» News » Can 'first food' challenge fast food?

Can 'first food' challenge fast food?

By Dinesh C Sharma
September 11, 2013 15:51 IST
Get Rediff News in your Inbox:

How can ‘first food’ meet the challenge posed by factory-made ‘fast foods’ which are backed by marketing money and often come with ‘traditional taste’ tags attached to them? The first step would be to preserve knowledge about first foods, says Dinesh C Sharma.

Firebrand environmentalist Sunita Narain, head of the advocacy group Centre for Science and Environment, famous for its bitter battle with processed food and cola makers, has come up with a compendium of forgotten recipes of traditional food. The book is called First Food -- a sort of counter to packaged and fast food. It is an attempt to resurrect traditional Indian food recipes and explain the underlying links with biodiversity and livelihood of farmers -- connections which we are fast forgetting.

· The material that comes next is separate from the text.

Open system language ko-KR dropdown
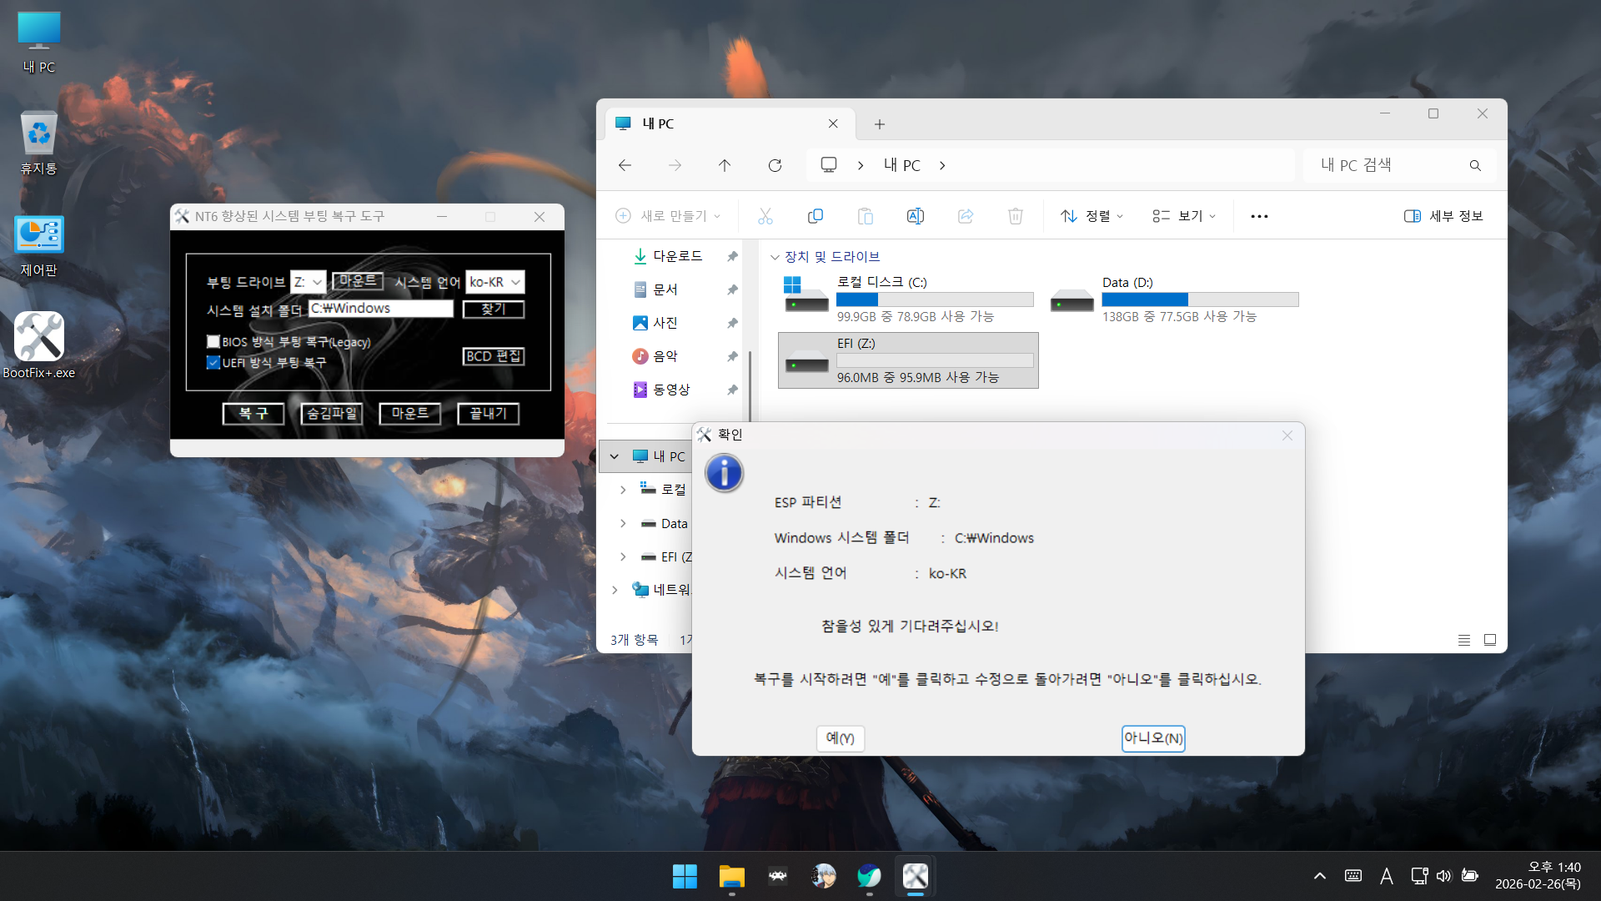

The book launch at the India Habitat Centre in New Delhi provided not just a glimpse of what’s in the book but guests were actually treated to some of the recipes. The discussion around first food and the delicacies served reminded me of ‘slow food’ -- a similar movement launched in Europe in late 1980s to counter the disappearance of local food traditions and waning interest of Europeans in the food they eat.

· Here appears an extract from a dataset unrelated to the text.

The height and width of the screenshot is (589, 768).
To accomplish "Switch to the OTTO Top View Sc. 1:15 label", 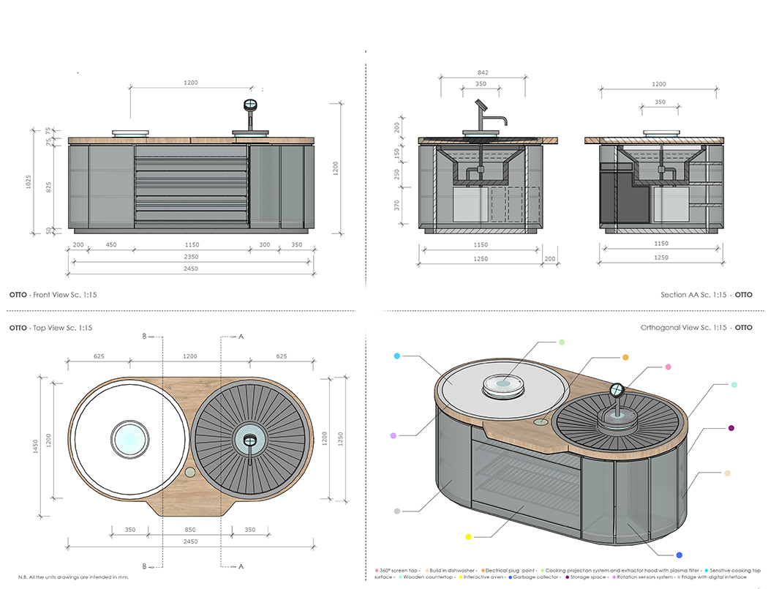I will click(50, 327).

India perhaps is the same point today when the gen next is slowly getting cut off from traditional foods. Young children would recall more food brands than the names of vegetables or grains.

That’s why we need to talk about traditional food. Every one of us is passionate about food. Food is not just about filling up with calories which all of us need. Food has a lot to do with where we live or from where we come, our culture and the past and in fact, our very identity. It is often said that colour of the soil, language and food habits of people change every few hundred kilometers in India.

Till a few years ago, by and large, what we ate in our homes reflected food habits of place of residence or origin. Food habits, in turn, are shaped by produce -- grains, fruits, vegetables, spices, edible oils, milk -- grown or produced in a particular region.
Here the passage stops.